__EXERCISE BRIEF__: Echo the records below line for line without any changes, but leave out the pictures.
-------- EXTRACTED RECORDS --------
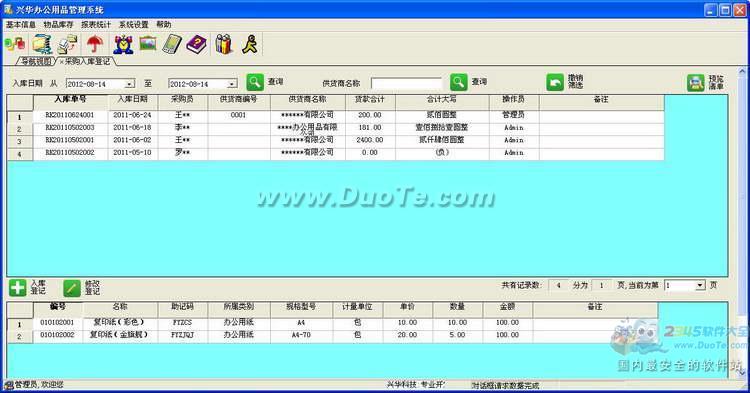Click the 供货商名称 input field
Viewport: 750px width, 393px height.
tap(406, 84)
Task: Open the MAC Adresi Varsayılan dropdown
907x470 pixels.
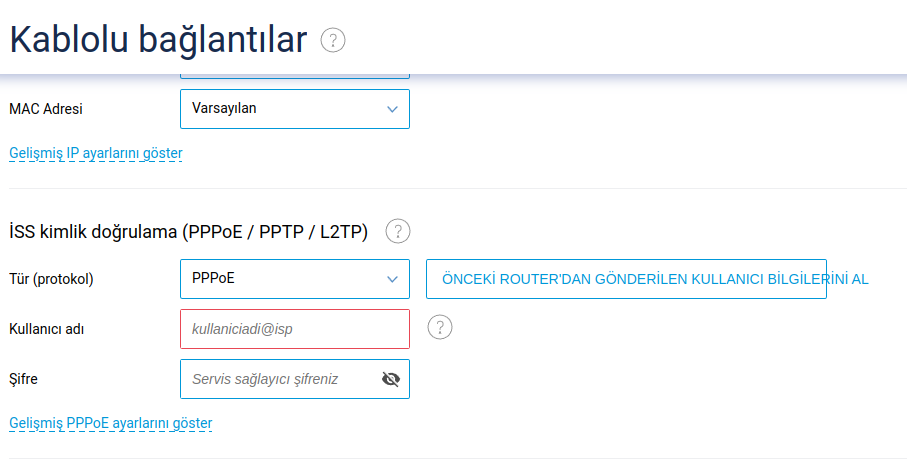Action: [x=295, y=109]
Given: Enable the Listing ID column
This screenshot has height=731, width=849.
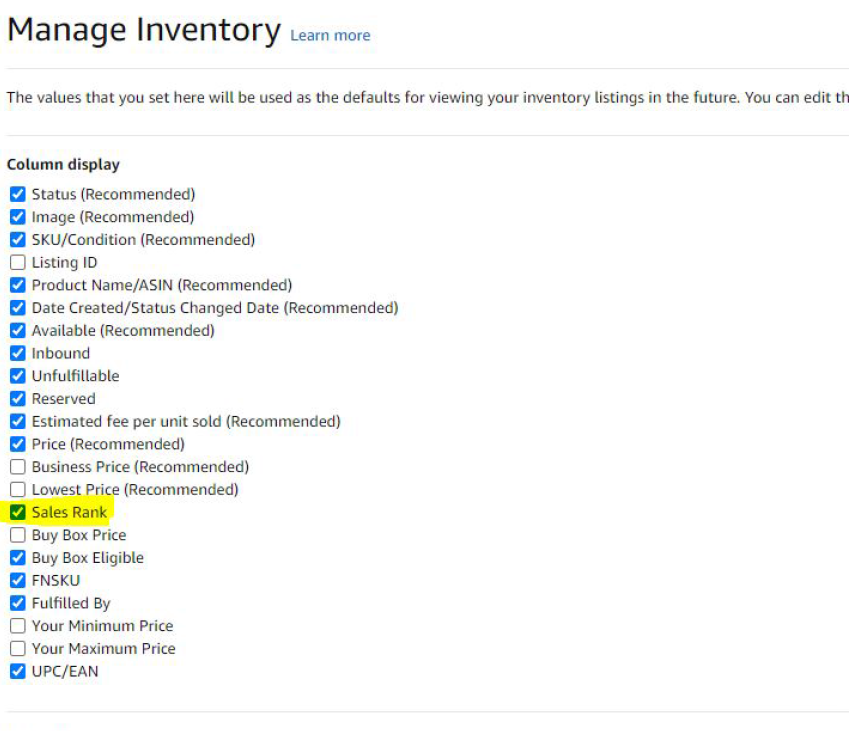Looking at the screenshot, I should coord(17,262).
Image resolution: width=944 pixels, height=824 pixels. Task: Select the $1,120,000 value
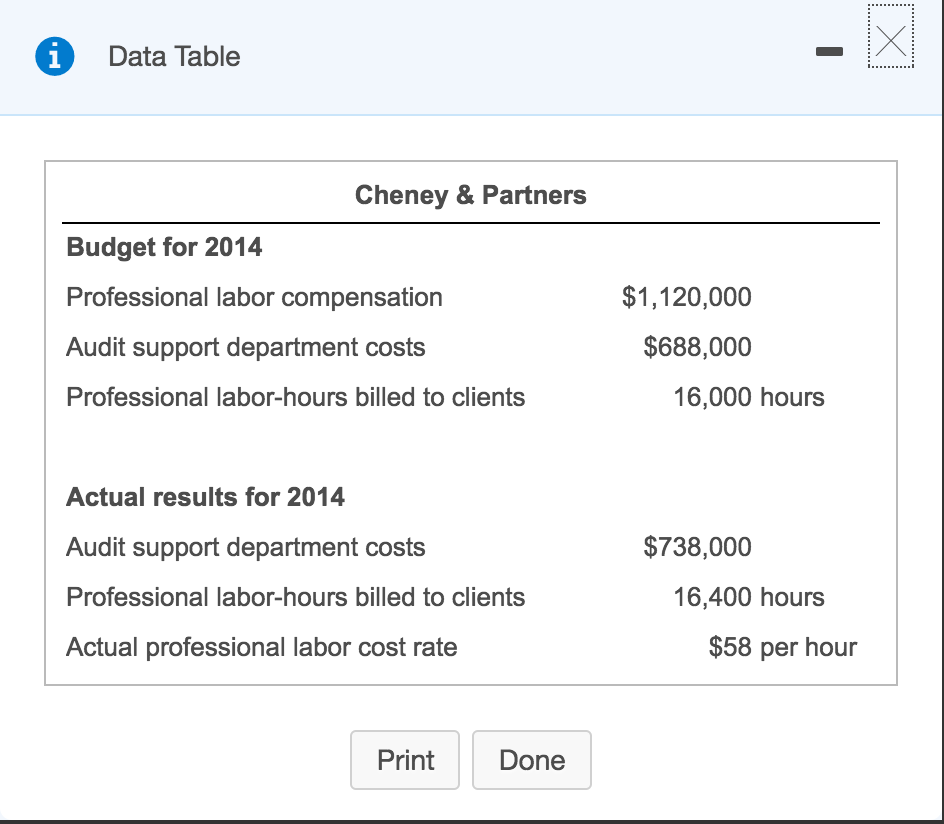click(687, 297)
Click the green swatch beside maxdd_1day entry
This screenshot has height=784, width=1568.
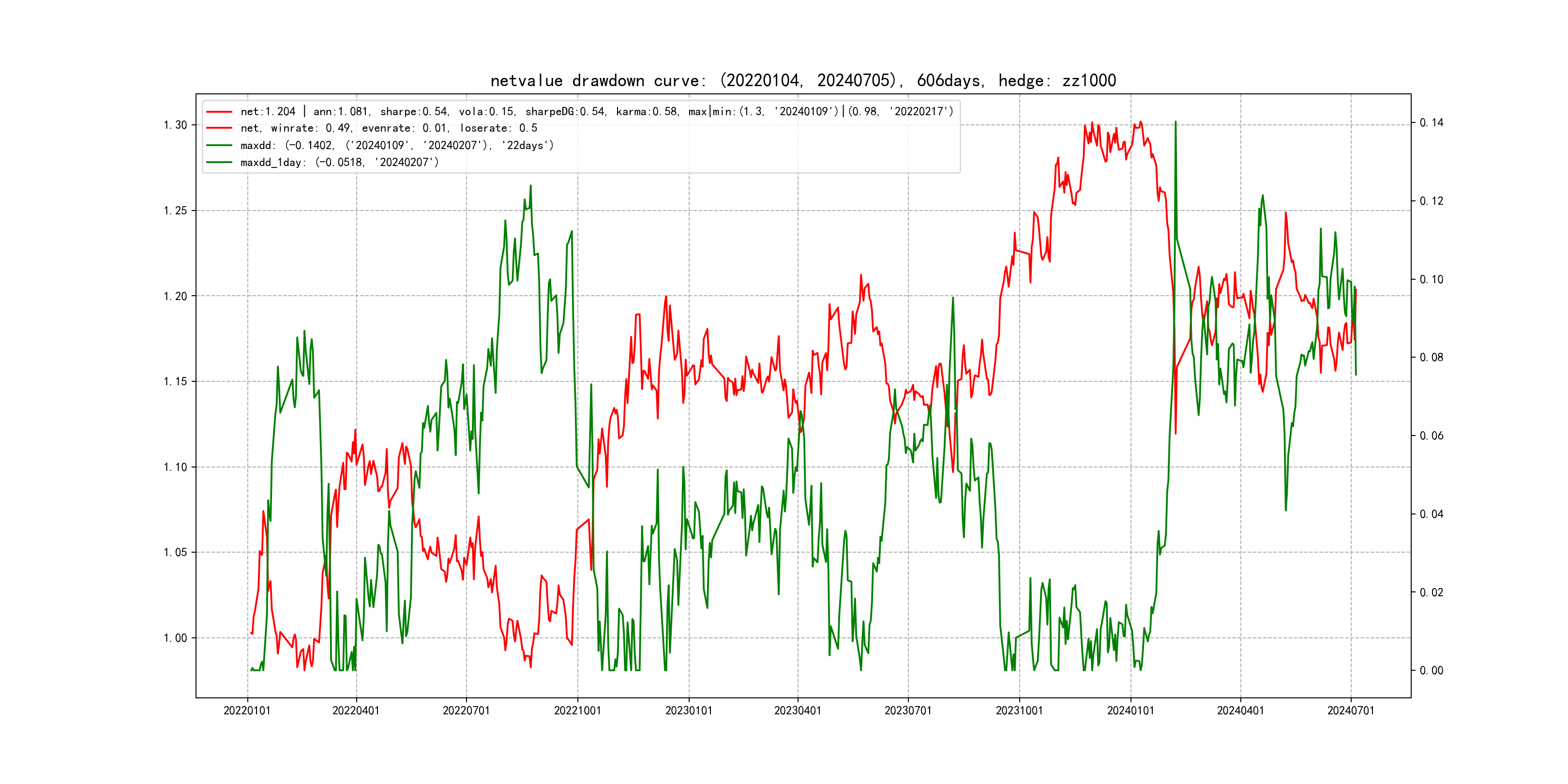[219, 163]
--------
__RESULT__:
Click the 供货商名称 input field
Viewport: 750px width, 393px height.
tap(406, 84)
Task: Open the MAC Adresi Varsayılan dropdown
907x470 pixels.
Action: [x=295, y=109]
Given: Enable the Listing ID column
This screenshot has height=731, width=849.
Looking at the screenshot, I should coord(17,262).
Image resolution: width=944 pixels, height=824 pixels. Task: Select the $1,120,000 value
click(687, 297)
Click the green swatch beside maxdd_1day entry
This screenshot has height=784, width=1568.
[219, 163]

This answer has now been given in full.